Em resposta, Haddad declarou que o país convive com 10 anos de deficit no Brasil. Disse que houve rombo de R$ 2 trilhões em uma década. “Isso não favorece um crescimento maior da economia brasileira. O que está garantindo o crescimento econômico é justamente nós fazermos o que nós estamos fazendo, recompondo a base fiscal do Estado brasileiro que foi erodida ao longo desses anos”, disse o ministro.

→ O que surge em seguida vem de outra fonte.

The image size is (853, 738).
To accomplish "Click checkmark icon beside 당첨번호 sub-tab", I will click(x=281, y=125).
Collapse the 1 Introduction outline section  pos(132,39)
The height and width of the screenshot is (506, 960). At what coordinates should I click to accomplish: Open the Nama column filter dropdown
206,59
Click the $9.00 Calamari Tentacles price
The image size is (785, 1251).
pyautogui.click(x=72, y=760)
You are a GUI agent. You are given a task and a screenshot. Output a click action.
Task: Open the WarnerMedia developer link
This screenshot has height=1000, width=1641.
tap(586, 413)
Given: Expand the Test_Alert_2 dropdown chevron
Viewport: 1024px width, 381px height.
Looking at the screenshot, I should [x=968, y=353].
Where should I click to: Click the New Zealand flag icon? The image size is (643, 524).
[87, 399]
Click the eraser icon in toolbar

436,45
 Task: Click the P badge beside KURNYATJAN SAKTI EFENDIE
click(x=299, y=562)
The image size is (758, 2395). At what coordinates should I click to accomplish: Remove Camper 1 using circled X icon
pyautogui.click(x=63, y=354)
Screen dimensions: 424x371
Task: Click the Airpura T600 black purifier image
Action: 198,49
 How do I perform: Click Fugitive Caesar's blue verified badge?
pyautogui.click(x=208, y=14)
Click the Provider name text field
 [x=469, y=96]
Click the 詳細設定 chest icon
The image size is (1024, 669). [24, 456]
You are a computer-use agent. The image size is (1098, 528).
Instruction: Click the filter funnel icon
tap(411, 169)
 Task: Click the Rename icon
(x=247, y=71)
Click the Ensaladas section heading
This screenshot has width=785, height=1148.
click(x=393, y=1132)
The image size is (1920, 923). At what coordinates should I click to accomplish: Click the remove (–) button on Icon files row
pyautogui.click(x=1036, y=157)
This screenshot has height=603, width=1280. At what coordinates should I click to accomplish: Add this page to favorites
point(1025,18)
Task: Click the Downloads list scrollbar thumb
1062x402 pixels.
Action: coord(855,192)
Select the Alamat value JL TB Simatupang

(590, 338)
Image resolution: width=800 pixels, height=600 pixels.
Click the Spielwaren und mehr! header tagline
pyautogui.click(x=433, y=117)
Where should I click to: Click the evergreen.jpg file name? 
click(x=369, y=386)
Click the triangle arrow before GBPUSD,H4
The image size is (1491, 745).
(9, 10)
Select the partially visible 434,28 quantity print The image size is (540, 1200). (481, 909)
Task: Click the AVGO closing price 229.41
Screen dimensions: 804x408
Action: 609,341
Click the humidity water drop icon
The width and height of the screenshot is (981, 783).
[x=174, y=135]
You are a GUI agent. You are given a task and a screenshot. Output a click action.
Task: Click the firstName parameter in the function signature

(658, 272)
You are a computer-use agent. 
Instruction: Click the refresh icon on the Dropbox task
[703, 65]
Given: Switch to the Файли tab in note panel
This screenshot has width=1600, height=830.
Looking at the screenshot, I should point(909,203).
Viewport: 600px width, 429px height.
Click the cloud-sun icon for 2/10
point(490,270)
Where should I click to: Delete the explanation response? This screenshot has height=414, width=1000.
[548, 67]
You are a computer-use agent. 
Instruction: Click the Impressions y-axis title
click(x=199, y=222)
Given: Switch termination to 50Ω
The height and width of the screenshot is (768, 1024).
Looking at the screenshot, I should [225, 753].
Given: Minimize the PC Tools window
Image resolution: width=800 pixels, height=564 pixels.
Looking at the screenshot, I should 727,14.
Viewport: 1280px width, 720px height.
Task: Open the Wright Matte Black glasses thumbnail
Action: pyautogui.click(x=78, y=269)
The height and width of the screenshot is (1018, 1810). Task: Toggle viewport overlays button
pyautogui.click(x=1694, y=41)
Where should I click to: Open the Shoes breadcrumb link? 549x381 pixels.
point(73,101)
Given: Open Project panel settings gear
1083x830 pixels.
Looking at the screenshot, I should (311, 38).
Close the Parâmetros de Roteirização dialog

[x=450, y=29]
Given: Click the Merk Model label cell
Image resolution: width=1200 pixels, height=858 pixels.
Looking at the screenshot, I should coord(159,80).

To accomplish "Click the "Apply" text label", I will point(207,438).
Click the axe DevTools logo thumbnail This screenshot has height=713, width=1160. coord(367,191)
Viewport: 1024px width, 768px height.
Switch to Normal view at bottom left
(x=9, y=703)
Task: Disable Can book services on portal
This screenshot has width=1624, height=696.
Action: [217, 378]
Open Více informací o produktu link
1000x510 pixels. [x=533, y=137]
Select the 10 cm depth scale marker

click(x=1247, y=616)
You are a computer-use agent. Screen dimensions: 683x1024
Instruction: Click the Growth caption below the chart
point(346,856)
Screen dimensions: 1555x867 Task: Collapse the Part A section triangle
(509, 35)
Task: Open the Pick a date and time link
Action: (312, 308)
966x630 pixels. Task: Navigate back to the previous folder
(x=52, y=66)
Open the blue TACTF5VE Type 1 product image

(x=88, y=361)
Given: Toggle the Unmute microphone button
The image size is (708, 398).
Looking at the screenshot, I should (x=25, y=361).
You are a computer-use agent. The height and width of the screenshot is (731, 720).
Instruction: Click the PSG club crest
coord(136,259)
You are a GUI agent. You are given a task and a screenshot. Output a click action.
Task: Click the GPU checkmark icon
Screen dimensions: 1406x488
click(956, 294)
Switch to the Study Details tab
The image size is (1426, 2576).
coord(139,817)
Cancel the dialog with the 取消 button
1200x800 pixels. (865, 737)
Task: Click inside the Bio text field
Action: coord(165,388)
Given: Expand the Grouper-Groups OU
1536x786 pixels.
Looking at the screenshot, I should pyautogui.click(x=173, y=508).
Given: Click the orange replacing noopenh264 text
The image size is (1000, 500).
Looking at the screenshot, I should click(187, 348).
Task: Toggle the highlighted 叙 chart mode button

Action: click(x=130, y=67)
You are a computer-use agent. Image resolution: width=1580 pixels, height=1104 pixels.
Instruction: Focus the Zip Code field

Haddad falou que o governo também ataca as renúncias fiscais e as distorções do sistema tributário. “Nós herdamos uma situação difícil”, declarou. “O projeto de lei orçamentária do governo anterior já previa um deficit da ordem de R$ 138 bilhões, [com] R$ 63 bilhões explícitos e mais um tanto implícito, pelo fato de não ter considerado despesas que estavam contratadas”, completou.
Também em resposta às críticas dos ex-presidentes do Banco Central, Haddad disse que a carga tributária aumentou de 26% para 32% do PIB no período do Plano Real. Afirmou que houve um “esforço terrível” da sociedade para conseguir estabilizar a moeda.
Indagado se o governo conseguirá cumprir a meta de zerar o deficit primário em 2024, Haddad respondeu que vai “perseguir” esse objetivo. Disse que a “disciplina vai continuar” e que vai interagir com o Judiciário e Legislativo em torno do “pacto pelas contas públicas”.
“Nós já somos a 9ª economia [global]. Estamos atraindo mais uma vez investimentos. Sem desconsiderar as dificuldades do momento e os desafios que estão colocados, eu sou uma pessoa otimista em relação ao Brasil”, declarou Haddad.